_WHAT IS ASKED:_
**1)** Translate this sentence from the build thread into French: "Then I did the same with one end of each 180 ohm resistor."
**2)** Proceed with the build thread from the point where it stops.

_SUPPLIED TEXT:_
↓↓↓

Question 5 months ago

Great project. I'd really like to build one but I don't have a 3D printer. Are there inexpensive places that can make the parts, or is it worth the expense to buy a printer. Some of these parts look a big big for the entry level printers. I wanted to get into 3D printing anyway. One quote for 3D printing came back at over $500 which I can't believe to be right.

Hi all. Getting close, but wondering how you attached the gear to the Server: press fit (seems tight), heat something, drill and attach with bolt, etc.?


1 reply

Hello again.

In your one top down image from the "First Steps" section where you have the breadboard connected, what is the large black board your power source is connected too? Is it an Arduino, or something else?



Question on the build. From the photos, it looks like the external "post" is separate from the top, but on "top case main.stl" they are connected. Do I need to print these two pieces separately? Am having 3dHubs print for me.


2 replies

Hi jack

The stl is correct, the post and the top part are connected and should be printed as one piece

Let me know if you need any more support


Ah. So you build the IR LED assembly from the top, remove it, then re-insert it through the post. Thanks.

I have a question about how you added the 180 ohm resistors. Did you bend the diodes down like the cathodes and then solder them together? and where does the other half of the resistor go? Does it wrap around the cathodes underneath?



3 replies

are you referring to the the IR LED's? if that is the case. yes the cathodes are all soldered together and the connected to the MPSA13. the 180R is connected to the anodes. then the other side of the resistors are bunched together, soldered and connected to 5V. let me know if I'm not clear enough

I am also assuming that the bottom cathodes were cut as well to save space?


What I did was to cut the anodes of the LED's short, about 4 or 5mm. Then I did the same with one end of each 180 ohm resistor. I then soldered these short ends together with the resistor body sticking straight up.

I then bent the other ends of the resistors over, like was done with the cathodes and soldered all of those together. I then ran one wire from all the cathodes and one wire from all the resistors to the circuit board. The resistor wire goes to +5V and the cathode wire connects to the collector of the transistor.

I hope all that makes sense. I did not take any pictures of my assembly. But if you click on Daveyclk's picture, then click on the picture that comes up, you can select the large size and even zoom in to get a better idea of what he did (which is pretty much what I did).

Can you provide any details on the super-bright LEDs you recommend? What intensity (mcd)? Wattage on the 47 ohm resistors?


1 reply

Hello, I used this part https://uk.rs-online.com/web/p/visible-leds/90473... it's cheap and bright as hell!

the 47R is just a 1/4W power rating. Super Bright LED's have very high forward voltages (compared to their less bright brothers) so the voltage drop across the resistor is only 1V @ 25mA. if you use an a different LED, you will need to recalculate the resistance and power rating.


9 months ago


I have all the parts printed and most of the electronics arrived today. But I have a question about your schematic. In my experience (limited as it may be), the IR detecting diode should be reverse biased, shouldn't it? Your schematic has it forward biased.

↑↑↑

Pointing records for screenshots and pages
↓↓↓

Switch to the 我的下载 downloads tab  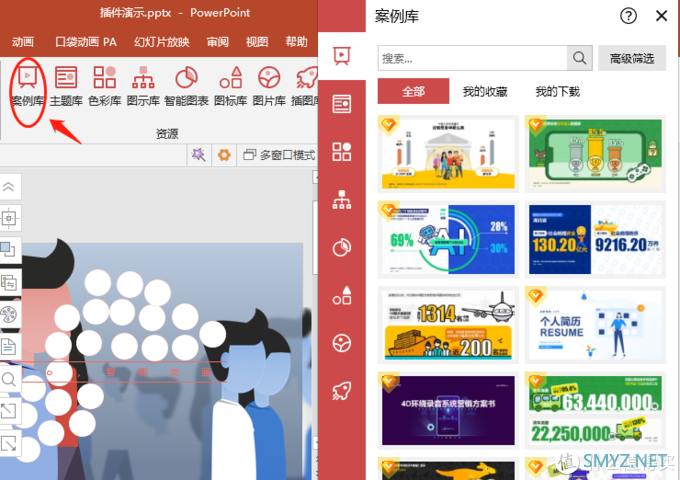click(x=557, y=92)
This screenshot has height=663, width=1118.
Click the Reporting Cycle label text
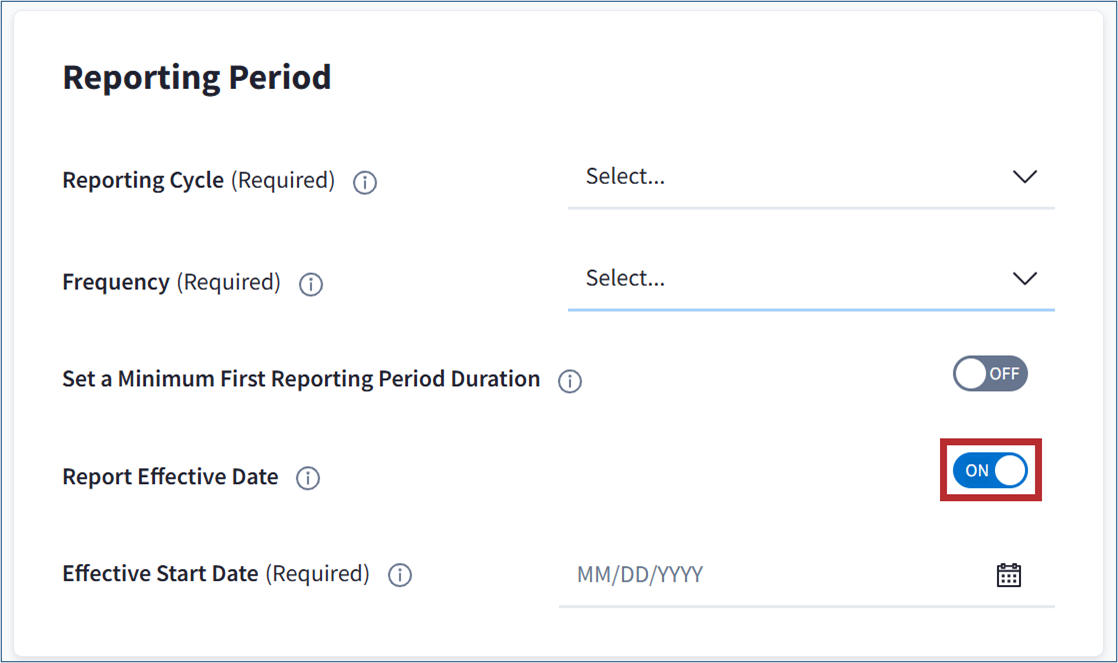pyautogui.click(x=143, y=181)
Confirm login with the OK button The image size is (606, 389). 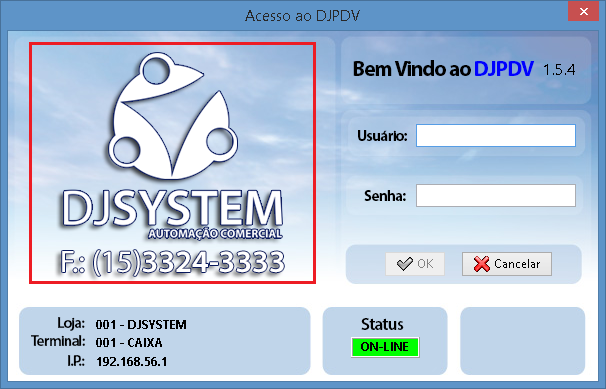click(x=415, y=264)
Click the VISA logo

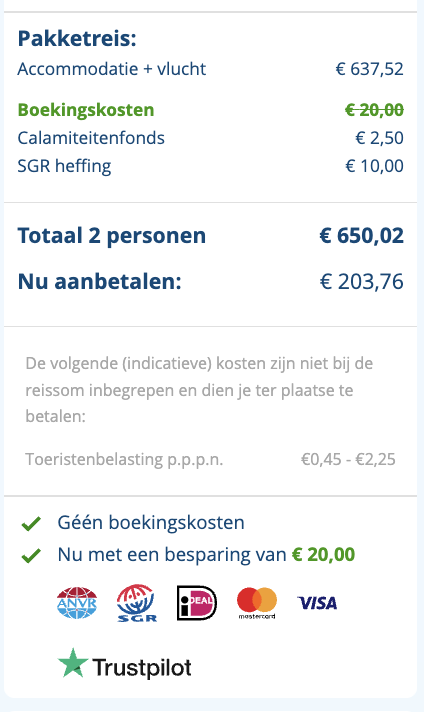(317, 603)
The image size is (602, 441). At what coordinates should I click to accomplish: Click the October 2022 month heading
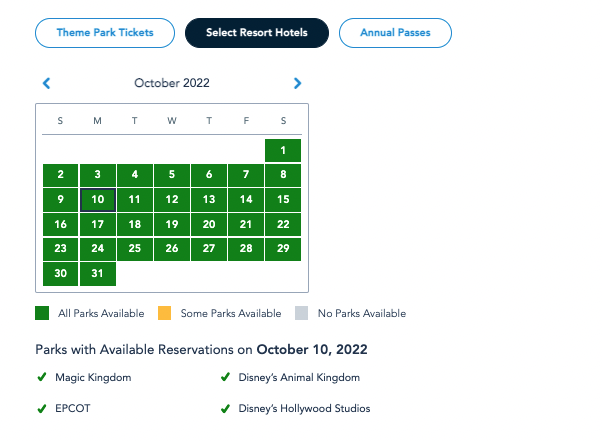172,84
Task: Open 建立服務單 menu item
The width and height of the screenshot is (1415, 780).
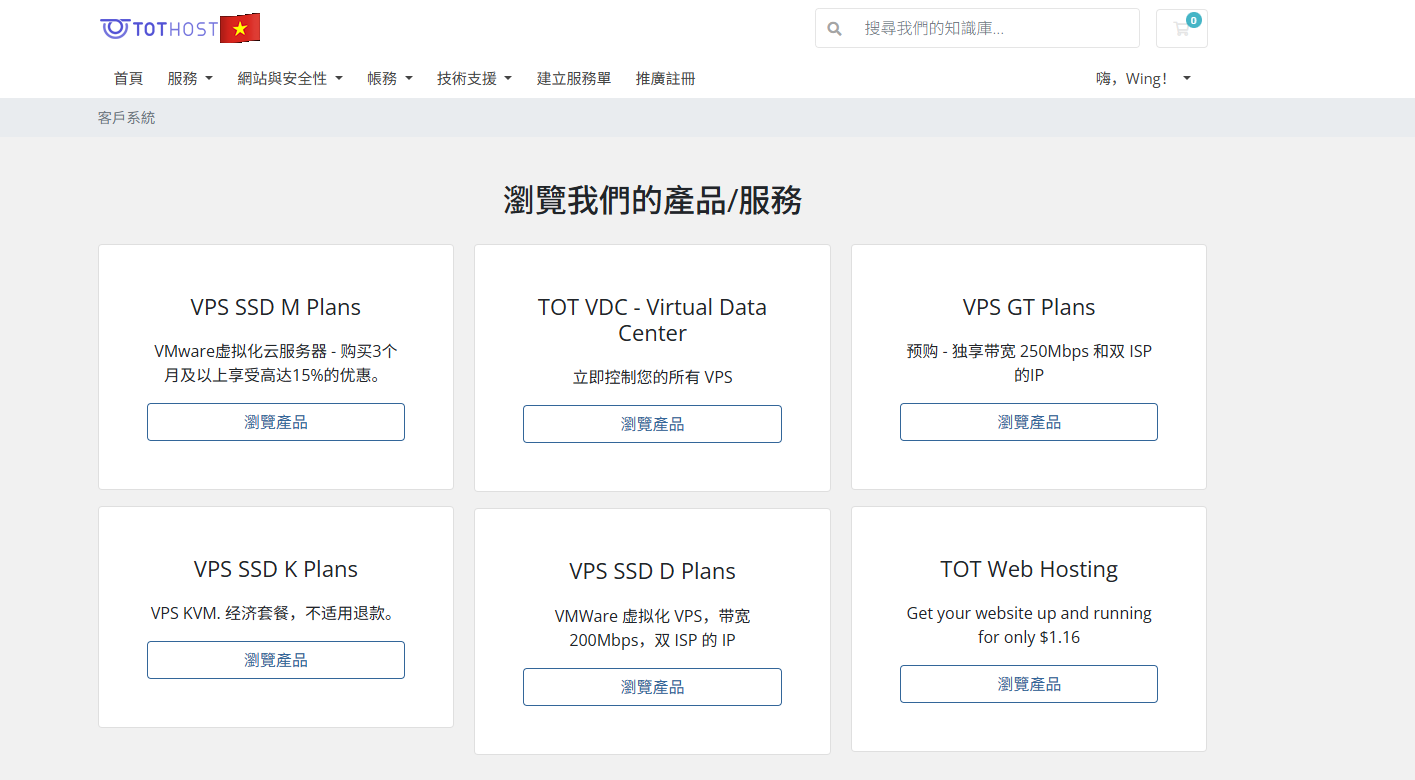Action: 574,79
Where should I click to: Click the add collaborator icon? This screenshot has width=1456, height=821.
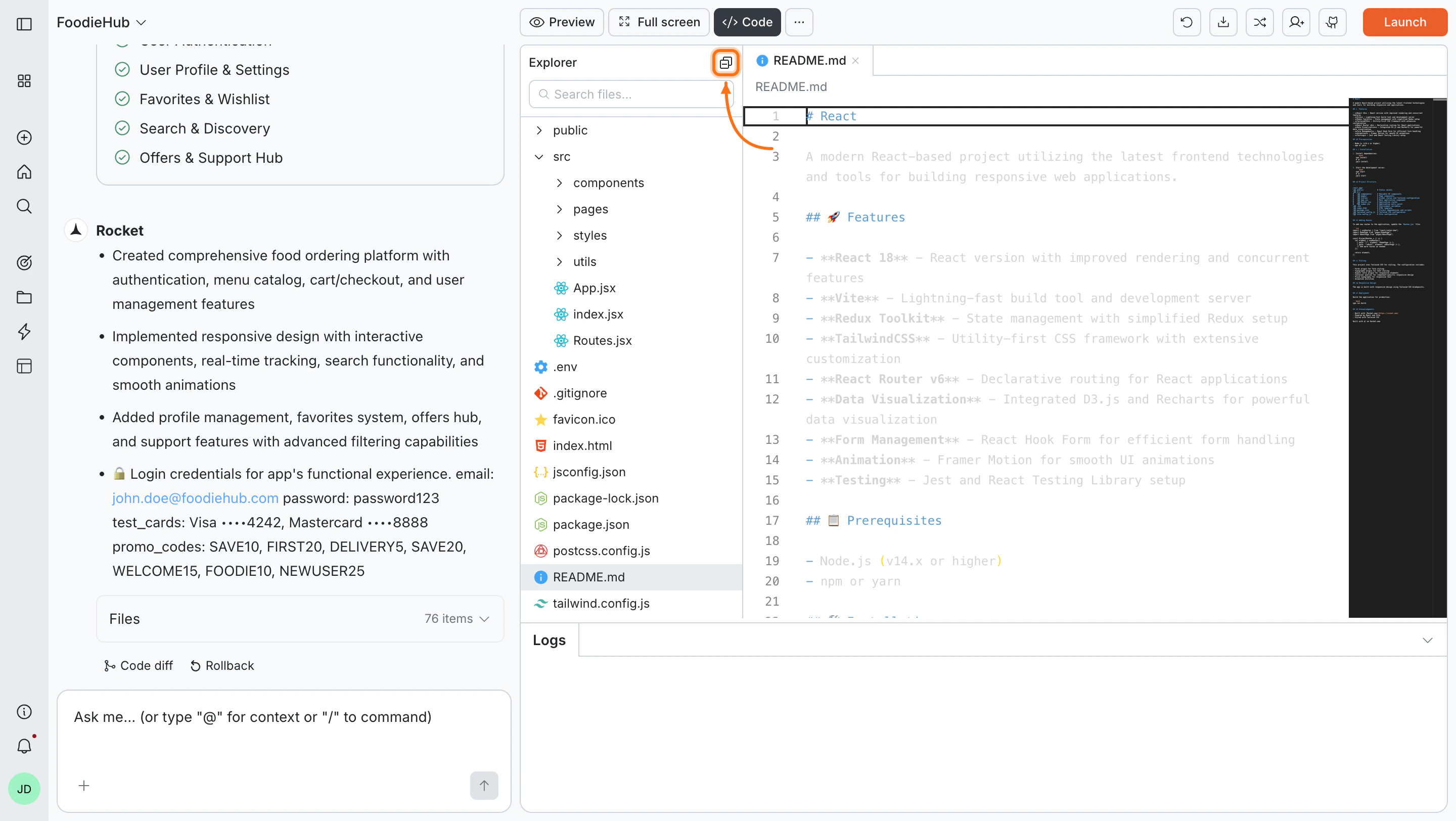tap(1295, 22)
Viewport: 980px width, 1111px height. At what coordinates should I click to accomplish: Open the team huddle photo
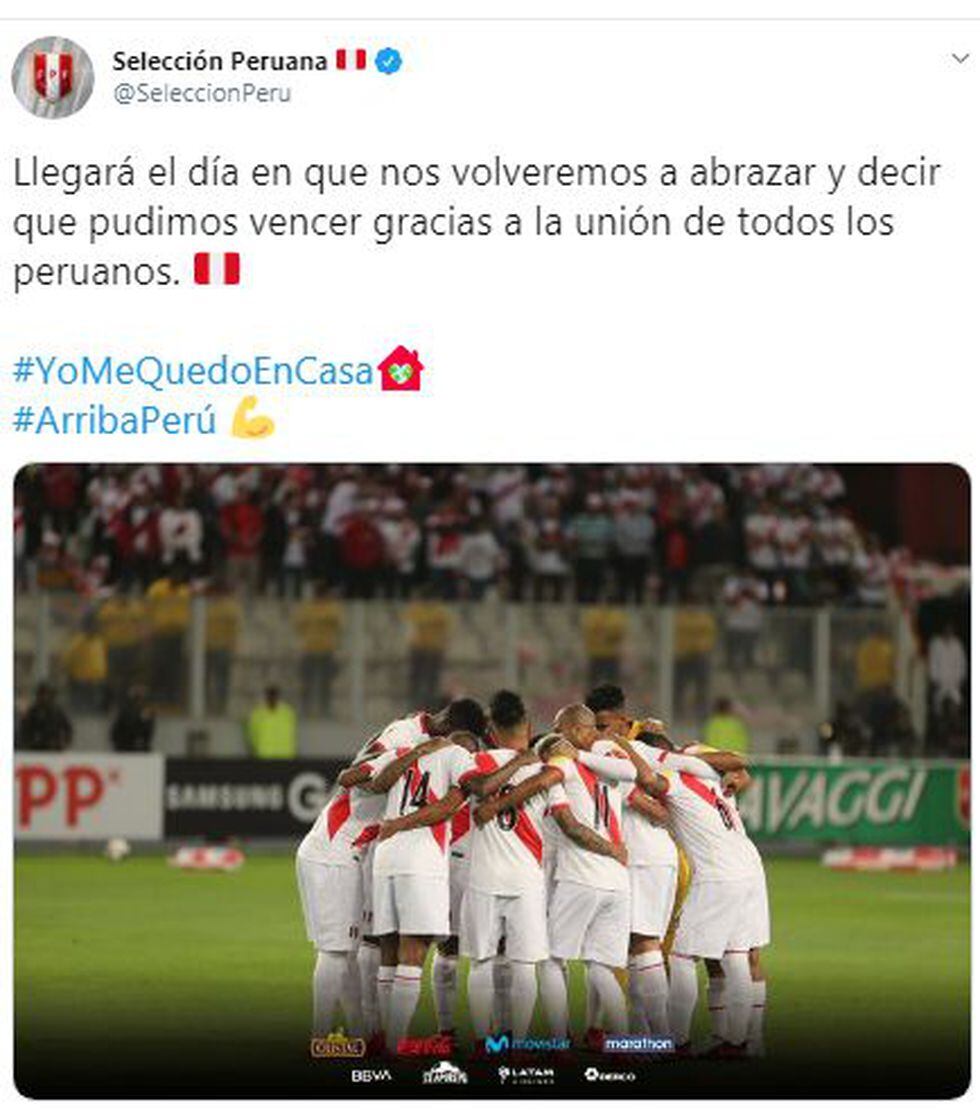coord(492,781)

↑↑↑

_RESULTS FOR EACH TASK:_
**1)** Ensuite, j'ai fait de même avec une extrémité de chaque résistance de 180 ohms.

**2)**
I did some research and just about everywhere shows the diode reversed biased. I also looked at the instructable you reference in your code. He also has the photodiode forward biased. But he also got some comments indicating that this is not correct.

I found a datasheet that seems like it is the correct one for the IR detecting diode I found on Amazon. It says the reverse dark current is about 1nA and the reverse light current is about 25uA. Notice that both currents are stated as reverse.

With this diode connected as you show (except reversed), in dark you would see about 3.29V at the analog input on the Photon. In light (IR light), you would see about 0.8V. This would easily be detectable by the converter.

Basically, I think your circuit will be correct if you just reverse the photodiode.

I hope this makes sense,


1 reply

HI Joe

Thanks for your comments

The Photodiode is correct in the schematics for the code I have written. (we're not using the photodiode in a very clever way here)

During testing, I used a oscilloscope to see what the voltage drop was, and adjusted the code accordingly. I'm using the photodiode effectively as a light operated pull down resistor dropping the volts on the detector.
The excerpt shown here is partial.